The bomb blast at a shrine in central Bangkok on 17 August, which took the lives of more than 20 people and injured more than 100, shocked not only Thais but people around the world. I work only a couple of kilometres away from where it happened and was terrified as I rode home on the subway. All my fellow travelers were fixated on their smart devices checking for news and my own Facebook and LINE pages were full of news and photos.
The bomb blast was very violent and the aftermath was extremely grisly. Not only was there a lot of blood and many injured people but body parts were strewn over a large distance including crowded footpaths where people were passing by. Since in Thailand these days, almost everyone has a phone with a camera, it is notable that very few people posted or shared these images. One of my friends who shared such a photo on LINE was told to delete it right away as others warned them not to worsen the situation and to pay respect to families of the victims. This phenomenon was interesting as it is a sign of growing maturity in the use of social media. I call it “literate social media.” Previously in Thailand such images were common in traditional media.
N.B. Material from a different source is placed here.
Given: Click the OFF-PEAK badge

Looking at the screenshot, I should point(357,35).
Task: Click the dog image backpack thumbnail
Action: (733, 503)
This campaign of “literate social media” is being supported by the Thailand’s public broadcasting service Thai PBS, which is running a campaign at change.org asking social media users and other media not to share inappropriate violent photos and to always check the accuracy of information. So far the campaign has been well received with nearly 10,000 registered supporters.
Meanwhile the police are using crowd-sharing as part of their investigation. They are asking people to check their photos and car cams and share any photos which might provide useful clues under the hashtag #bombercluephoto. The government has put up the hashtag #Strongertogether to try to foster harmony among Thais and strengthen the country.
Clearly social media will play an increasingly important role in the real world. Smart technology and a harmonized community will help us get through a tough situation like this.